§ **About this task**
Please keep pictures out and return the lines below exactly, from the one holding "At what coordinates should I click to accomplish: Tap" through the last, both included.

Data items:
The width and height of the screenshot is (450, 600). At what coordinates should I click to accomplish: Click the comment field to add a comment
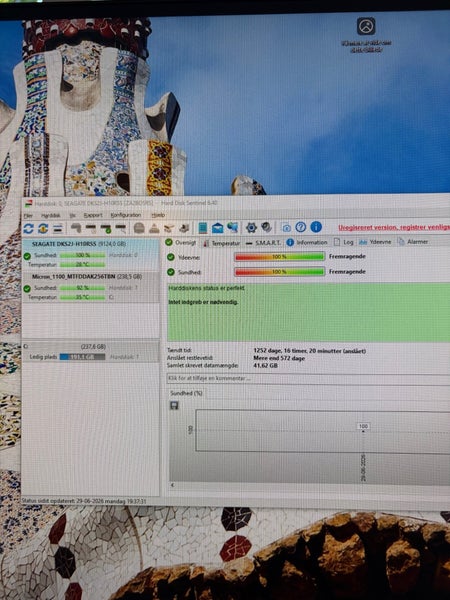pyautogui.click(x=308, y=378)
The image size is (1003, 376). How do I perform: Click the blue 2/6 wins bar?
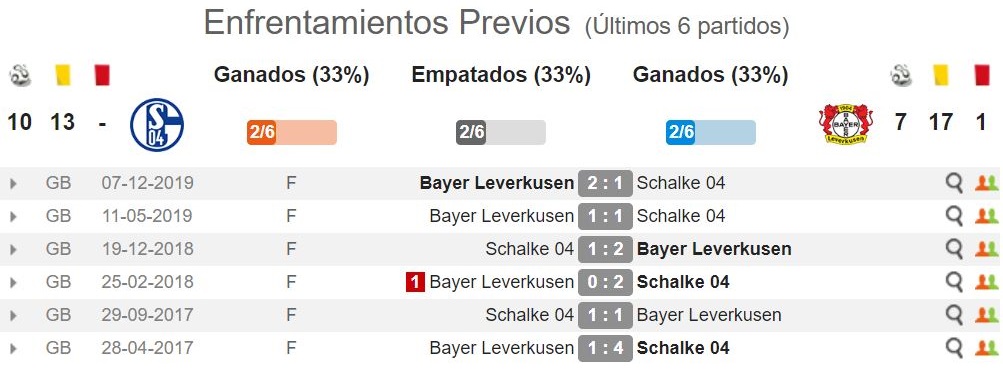(x=711, y=132)
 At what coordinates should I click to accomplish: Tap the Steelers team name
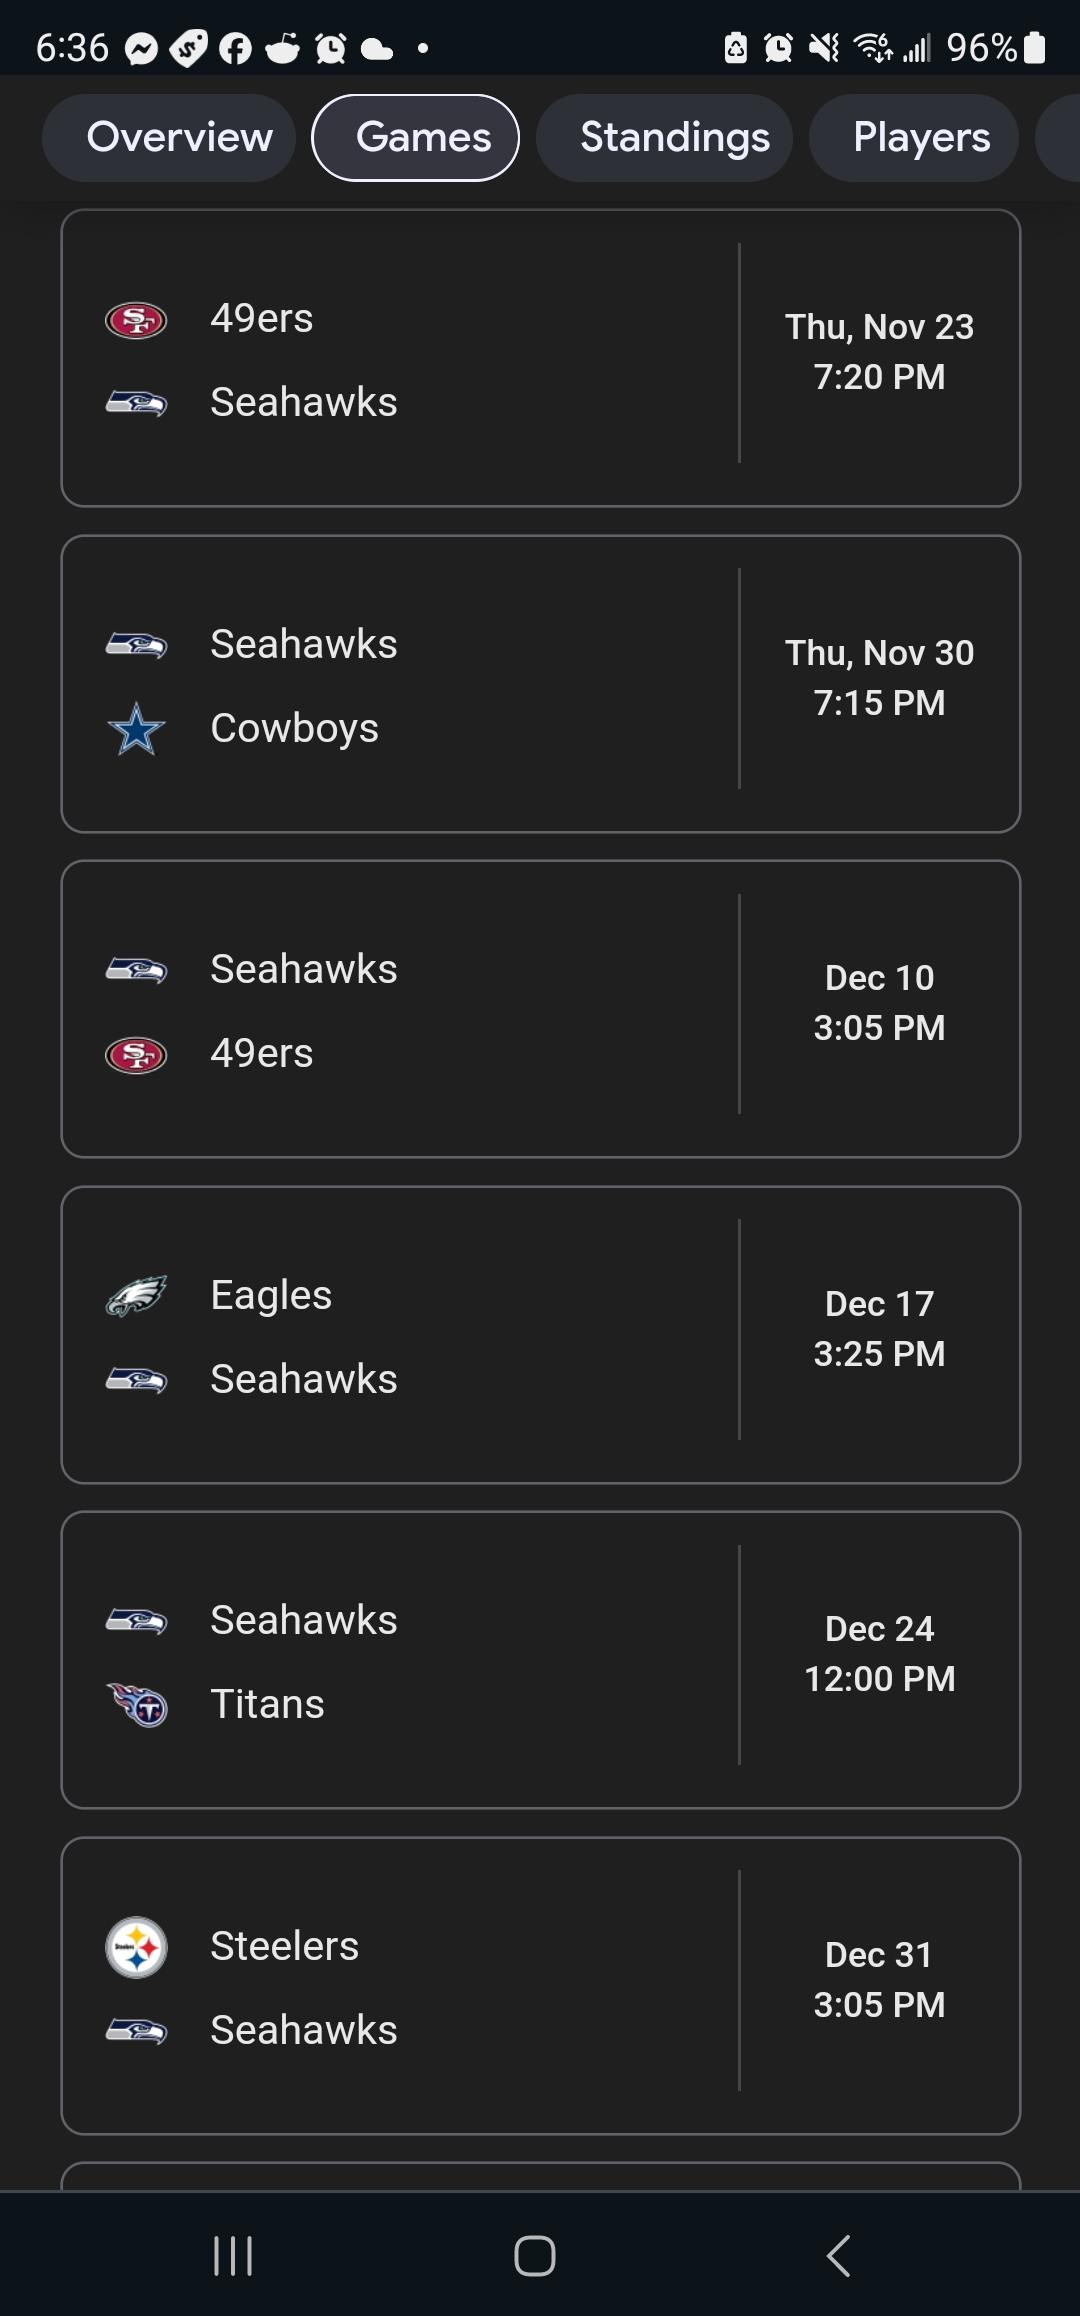coord(284,1946)
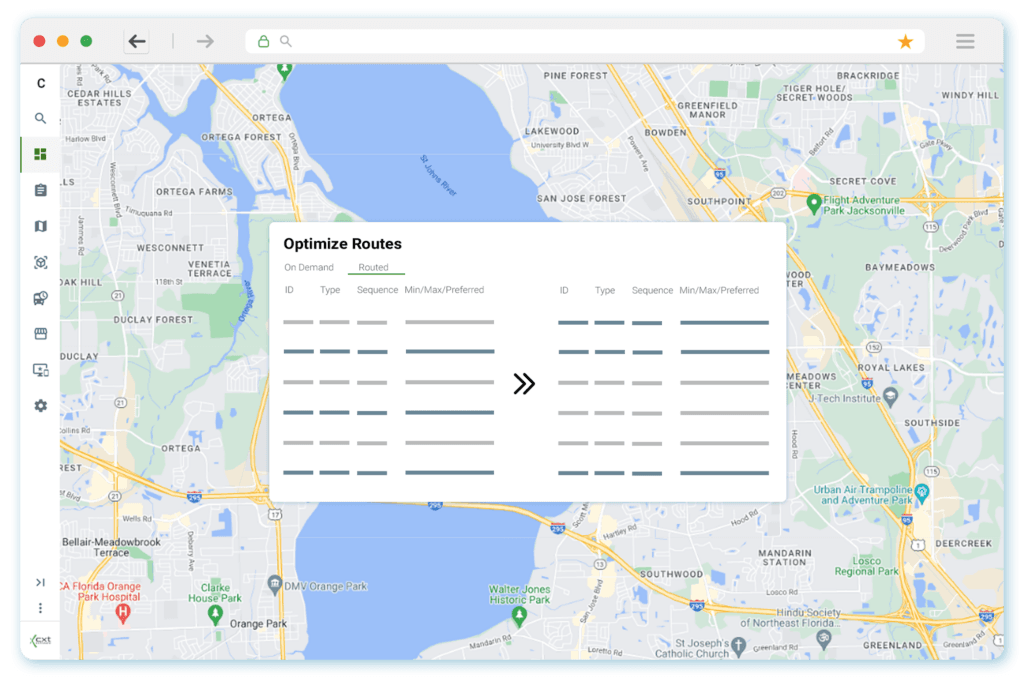Switch to the Routed tab
Image resolution: width=1024 pixels, height=680 pixels.
(375, 267)
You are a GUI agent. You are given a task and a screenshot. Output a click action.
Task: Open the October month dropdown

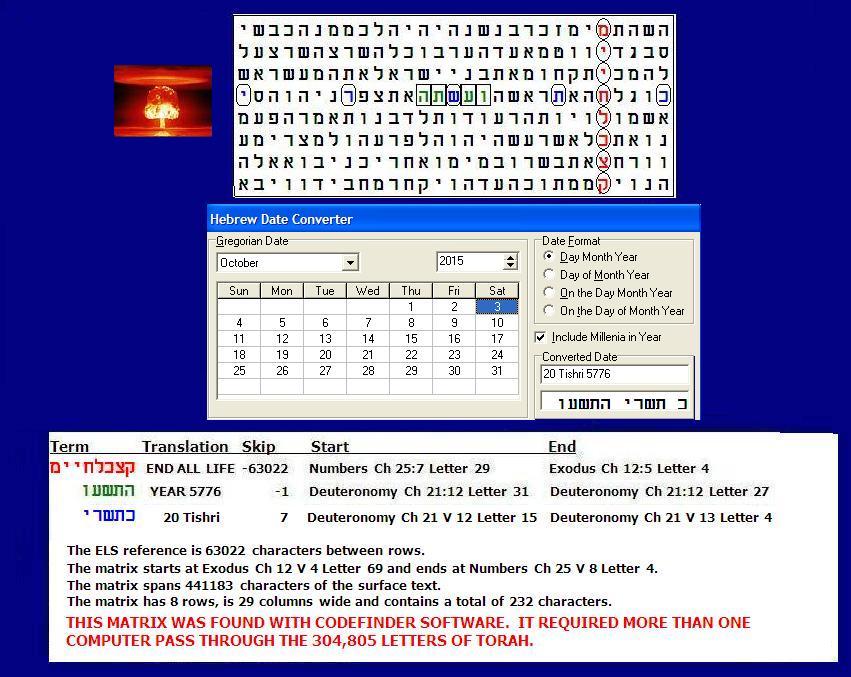point(350,263)
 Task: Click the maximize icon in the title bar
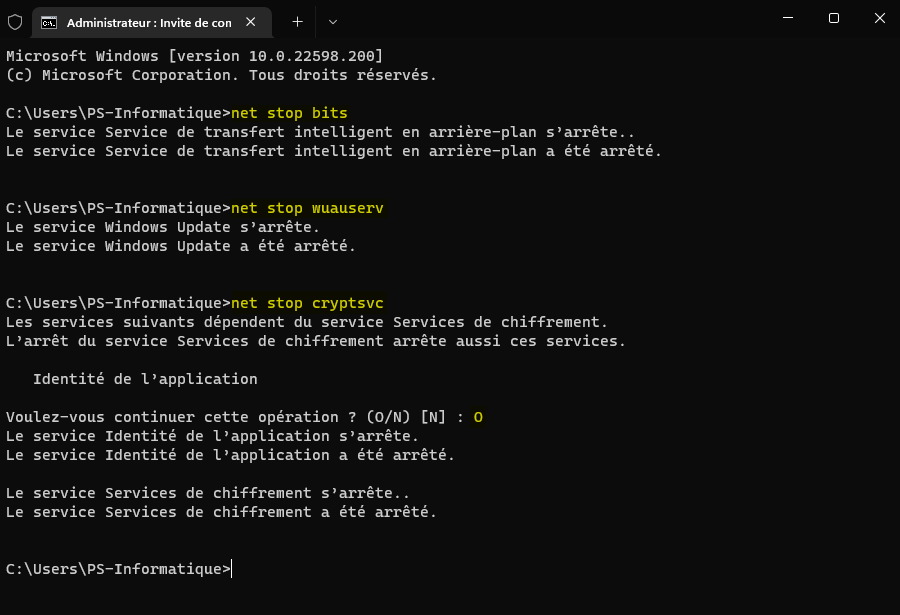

§ **Solution for this problem**
 At what coordinates should I click to accomplish: Tap the Steelers team name
coord(284,1946)
Switch to the Routed tab
Image resolution: width=1024 pixels, height=680 pixels.
(375, 267)
You are a GUI agent. You are given a task and a screenshot. Output a click action.
Task: Open the October month dropdown

point(350,263)
 Task: Click the maximize icon in the title bar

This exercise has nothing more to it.